Sixth Seat: Food, Conversation, and the Art of Gathering
By Jules Aldaz, Photography by Nick Blevins
In a city built on hospitality, culture, and conversation, San Antonio has long understood the power of gathering around a table. But a new kind of dining experience is quietly redefining what connection can look like in today’s world.
It’s called the Sixth Seat. Founded by Jade Paris, The Sixth Seat is a curated dinner experience designed to bring strangers together through intentional conversation and shared meals. Paris serves as both founder and host. Lawrence Fields also hosts select dinners, each guiding their own table and guest experience. While they share the same vision for community-building, the dinners themselves are hosted individually, allowing each gathering to carry its own distinct energy and perspective while remaining rooted in the same core mission: meaningful connection at the table.

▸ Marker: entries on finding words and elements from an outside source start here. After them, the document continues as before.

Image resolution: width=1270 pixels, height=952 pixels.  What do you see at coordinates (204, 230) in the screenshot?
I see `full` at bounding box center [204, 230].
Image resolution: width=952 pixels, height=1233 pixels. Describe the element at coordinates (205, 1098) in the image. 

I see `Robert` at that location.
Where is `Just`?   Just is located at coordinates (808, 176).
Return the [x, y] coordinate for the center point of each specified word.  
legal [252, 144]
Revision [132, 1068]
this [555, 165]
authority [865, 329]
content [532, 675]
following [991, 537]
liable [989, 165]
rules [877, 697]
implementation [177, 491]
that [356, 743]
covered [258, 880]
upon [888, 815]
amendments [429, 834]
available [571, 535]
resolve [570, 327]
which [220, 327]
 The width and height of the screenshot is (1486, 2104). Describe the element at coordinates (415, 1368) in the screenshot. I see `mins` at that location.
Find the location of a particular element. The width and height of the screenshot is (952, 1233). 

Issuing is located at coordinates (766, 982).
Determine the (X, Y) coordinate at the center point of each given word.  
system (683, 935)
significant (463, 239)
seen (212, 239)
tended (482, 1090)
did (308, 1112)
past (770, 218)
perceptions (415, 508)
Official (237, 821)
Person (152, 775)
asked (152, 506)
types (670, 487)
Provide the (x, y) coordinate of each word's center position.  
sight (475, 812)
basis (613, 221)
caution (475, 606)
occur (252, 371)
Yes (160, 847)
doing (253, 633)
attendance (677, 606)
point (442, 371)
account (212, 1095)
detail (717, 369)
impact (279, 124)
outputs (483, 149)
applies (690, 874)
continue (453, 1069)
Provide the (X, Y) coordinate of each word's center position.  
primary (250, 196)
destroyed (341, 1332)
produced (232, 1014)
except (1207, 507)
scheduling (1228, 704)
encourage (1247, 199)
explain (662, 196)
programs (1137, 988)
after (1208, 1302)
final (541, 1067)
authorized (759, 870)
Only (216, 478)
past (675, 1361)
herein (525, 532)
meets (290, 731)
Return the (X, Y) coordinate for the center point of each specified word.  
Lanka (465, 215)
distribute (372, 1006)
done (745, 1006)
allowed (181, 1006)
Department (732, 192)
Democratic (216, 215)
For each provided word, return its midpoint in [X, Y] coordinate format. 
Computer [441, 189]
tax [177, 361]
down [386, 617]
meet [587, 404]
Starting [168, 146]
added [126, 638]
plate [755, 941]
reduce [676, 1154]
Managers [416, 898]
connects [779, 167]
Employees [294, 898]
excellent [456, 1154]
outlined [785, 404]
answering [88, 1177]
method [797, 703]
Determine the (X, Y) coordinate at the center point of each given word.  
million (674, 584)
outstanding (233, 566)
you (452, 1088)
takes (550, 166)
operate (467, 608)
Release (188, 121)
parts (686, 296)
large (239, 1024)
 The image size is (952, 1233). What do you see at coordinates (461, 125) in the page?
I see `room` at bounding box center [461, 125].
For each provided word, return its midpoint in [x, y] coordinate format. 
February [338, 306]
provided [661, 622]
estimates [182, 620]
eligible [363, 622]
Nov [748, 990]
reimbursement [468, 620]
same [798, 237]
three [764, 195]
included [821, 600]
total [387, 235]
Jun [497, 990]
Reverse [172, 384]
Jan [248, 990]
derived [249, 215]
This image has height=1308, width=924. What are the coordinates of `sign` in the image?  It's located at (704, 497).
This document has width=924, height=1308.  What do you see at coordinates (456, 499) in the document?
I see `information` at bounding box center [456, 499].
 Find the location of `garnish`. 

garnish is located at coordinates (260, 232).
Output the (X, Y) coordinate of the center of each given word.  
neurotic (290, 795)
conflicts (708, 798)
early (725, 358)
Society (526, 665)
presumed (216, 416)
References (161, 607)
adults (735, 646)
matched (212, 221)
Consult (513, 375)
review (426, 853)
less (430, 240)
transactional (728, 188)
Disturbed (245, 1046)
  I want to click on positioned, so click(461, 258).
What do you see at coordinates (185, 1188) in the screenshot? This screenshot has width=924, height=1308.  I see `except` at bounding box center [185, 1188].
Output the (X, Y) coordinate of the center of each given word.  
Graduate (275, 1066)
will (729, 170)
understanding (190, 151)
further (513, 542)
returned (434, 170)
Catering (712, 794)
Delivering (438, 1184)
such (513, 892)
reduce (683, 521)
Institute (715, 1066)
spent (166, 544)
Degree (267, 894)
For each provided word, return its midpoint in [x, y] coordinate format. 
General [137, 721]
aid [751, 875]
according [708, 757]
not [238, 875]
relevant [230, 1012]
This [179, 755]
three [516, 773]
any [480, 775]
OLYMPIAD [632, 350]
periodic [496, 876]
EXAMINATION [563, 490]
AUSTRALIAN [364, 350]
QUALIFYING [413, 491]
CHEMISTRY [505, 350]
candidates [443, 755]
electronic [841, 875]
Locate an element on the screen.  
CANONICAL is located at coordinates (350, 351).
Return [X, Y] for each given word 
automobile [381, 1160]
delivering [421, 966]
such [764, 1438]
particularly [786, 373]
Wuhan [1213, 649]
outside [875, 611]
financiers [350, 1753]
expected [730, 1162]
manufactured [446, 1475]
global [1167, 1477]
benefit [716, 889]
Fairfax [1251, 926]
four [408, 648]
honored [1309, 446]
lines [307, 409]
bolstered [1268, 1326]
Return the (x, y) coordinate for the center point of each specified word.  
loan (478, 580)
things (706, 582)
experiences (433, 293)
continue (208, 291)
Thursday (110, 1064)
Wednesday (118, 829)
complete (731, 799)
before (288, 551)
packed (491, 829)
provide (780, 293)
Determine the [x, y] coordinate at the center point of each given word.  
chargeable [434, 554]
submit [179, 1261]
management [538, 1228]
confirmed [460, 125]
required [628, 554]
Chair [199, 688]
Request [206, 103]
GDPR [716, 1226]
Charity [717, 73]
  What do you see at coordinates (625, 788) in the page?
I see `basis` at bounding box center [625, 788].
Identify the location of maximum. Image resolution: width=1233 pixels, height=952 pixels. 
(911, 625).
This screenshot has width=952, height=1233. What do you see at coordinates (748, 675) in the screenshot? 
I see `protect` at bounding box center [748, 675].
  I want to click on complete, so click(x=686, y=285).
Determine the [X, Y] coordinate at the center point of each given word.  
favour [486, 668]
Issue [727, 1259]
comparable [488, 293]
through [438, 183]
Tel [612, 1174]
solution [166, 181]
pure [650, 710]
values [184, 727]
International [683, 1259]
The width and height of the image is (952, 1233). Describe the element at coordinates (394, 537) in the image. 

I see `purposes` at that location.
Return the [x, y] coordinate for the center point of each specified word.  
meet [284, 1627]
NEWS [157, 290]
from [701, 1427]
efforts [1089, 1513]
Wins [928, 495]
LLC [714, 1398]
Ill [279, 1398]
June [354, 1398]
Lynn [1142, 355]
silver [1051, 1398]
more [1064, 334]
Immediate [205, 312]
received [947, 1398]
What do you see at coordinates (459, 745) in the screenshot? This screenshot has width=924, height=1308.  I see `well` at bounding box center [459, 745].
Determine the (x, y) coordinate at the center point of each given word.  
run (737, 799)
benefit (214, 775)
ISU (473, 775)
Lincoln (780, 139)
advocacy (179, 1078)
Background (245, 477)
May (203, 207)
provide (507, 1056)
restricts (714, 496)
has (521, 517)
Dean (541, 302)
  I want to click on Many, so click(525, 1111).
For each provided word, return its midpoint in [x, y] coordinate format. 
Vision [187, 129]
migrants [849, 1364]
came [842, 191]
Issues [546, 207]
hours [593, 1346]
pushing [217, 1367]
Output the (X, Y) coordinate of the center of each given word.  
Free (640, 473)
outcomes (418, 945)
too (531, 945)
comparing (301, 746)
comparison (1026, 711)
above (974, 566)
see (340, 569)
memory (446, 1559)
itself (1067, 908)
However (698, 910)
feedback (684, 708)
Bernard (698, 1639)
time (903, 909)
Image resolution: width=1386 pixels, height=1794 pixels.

And for many who attend, it becomes something unexpectedly transformative.
A Return to the Table
For Paris, the idea was deeply personal. After returning to San Antonio from Los Angeles, she found herself rediscovering the simple — yet powerful — moments that happen around a family table.
“The table is where so many of our memories live,” she says. “When I came back home and found my place there again, I realized how much I had missed that feeling of connection. I wanted to create something where others could experience that same sense of fullness.”
What began as a desire to build community quickly evolved into a thoughtfully curated dinner concept. Guests apply through a detailed questionnaire that focuses less on professions and more on who they are, what inspires them, what they are navigating, and what draws them to share a meal with people they have never met. From there, each table is carefully assembled.
No two dinners are ever the same.
The Art of Curated Connection
Each gathering brings together five selected guests and one host; the symbolic sixth seat. The intention, rather than networking or social climbing, is presence.
Introductions begin with a simple question: What brought you here?
“There’s always a moment when people first arrive where you can feel the nerves,” Fields says. “Some are excited. Some are unsure. But once the conversation begins, everything shifts. By the end of the evening, it feels like everyone has known each other for years.”
Seating arrangements are intentional. Personalities are balanced. Introverts are given space to share comfortably, while naturally outgoing guests help keep energy flowing. Conversation prompts are sometimes placed at each setting, though most evenings they aren’t needed. Once people begin talking, dialogue unfolds naturally.
What guests often discover is something they didn’t realize they were craving: a space to speak freely and be heard without interruption or judgment.
An Elevated Space for Honest Dialogue
At a time when differences in opinion can easily lead to division, The Sixth Seat has become a place where varying perspectives can exist without conflict. Guests arrive from different professional, cultural, and personal backgrounds, yet dinners consistently unfold with respect and openness.
The tone is set early: this is an elevated, intentional space.
“We’re very mindful of how we show up and how guests show up,” Paris explains. “We want this to feel special — a place built on respect, presence, and real conversation.”
There’s also an intuitive element to how connections form. On more than one occasion, guests who arrived as strangers have discovered they attended the same schools years apart, share mutual friends, or frequent the same local spots without ever crossing paths. In those moments, San Antonio reveals itself as both a big city and a surprisingly small community.
Supporting the City’s Culinary Pulse
Beyond conversation, Sixth Seat quietly supports San Antonio’s evolving culinary scene. Dinners often take place at emerging restaurants, chef pop-ups, or newly introduced menus, giving guests a chance to experience the city’s creativity from the inside.
Standard dinners remain accessible, while premium experiences may include specialty menus, wine pairings, or immersive culinary themes. Regardless of format, the focus remains the same: thoughtful dining paired with thoughtful conversation.
Every detail, from seating charts to aesthetic tone, is curated to reflect the elevated nature of the experience.
From Dinner Series to Docu-Series
The concept has also expanded into a filmed docu-series, offering viewers a glimpse into what unfolds when strangers come together at the table. Episodes explore themes such as resilience, identity, and how personal history shapes our relationship with food and community.
For those hesitant to apply right away, watching an episode provides an entry point into the experience allowing a way to witness the authenticity of the conversations before taking a seat themselves.
The Power of Being Heard
Perhaps the most meaningful takeaway from The Sixth Seat is the reminder that people are still seeking genuine connection. Beneath busy schedules and digital communication, there remains a deep desire to be seen, heard, and understood.
“We live in a world where everyone is talking,” Paris reflects. “But not everyone feels heard. When someone has the space to share their story and know people are really listening, that can be powerful.”
Guests leave with new perspectives, unexpected friendships, and often a renewed sense of belonging. Some groups continue meeting long after their initial dinner. Others simply carry the experience forward as a reminder that meaningful connection is still possible.
In a city known for its warmth and cultural richness, Sixth Seat is proving that sometimes the most impactful experiences begin with something simple:
Six chairs.
One table.
And the willingness to sit down with someone new.